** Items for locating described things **

◇ ◇ ◇ ◇

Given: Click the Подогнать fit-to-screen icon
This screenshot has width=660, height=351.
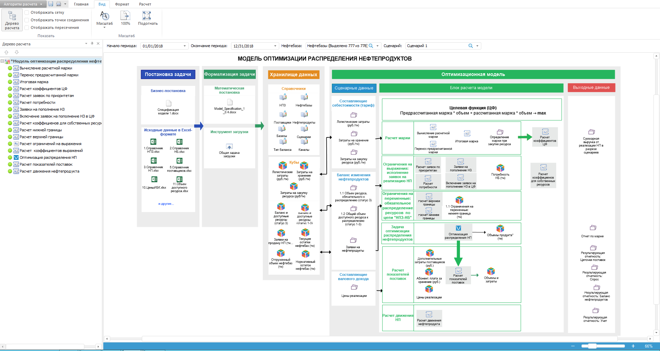Looking at the screenshot, I should (148, 18).
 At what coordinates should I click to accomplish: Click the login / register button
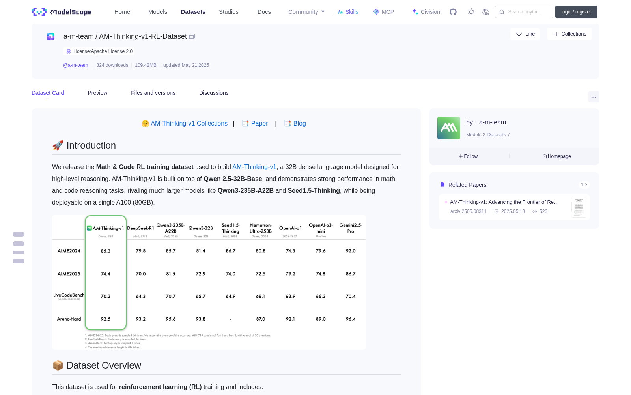576,12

◇ ◇ ◇ ◇

** Goal **
Give again the part of the items that opens with the line containing "At what coordinates" and runs through the end of the items, requests included. Scale every coordinate in the answers by 1.25 and round to whole numbers, with halves rounded up, and leave the pictures out of your answer.

** Written response **
 At what coordinates should I click to accomplish: Click the login / register button
720,15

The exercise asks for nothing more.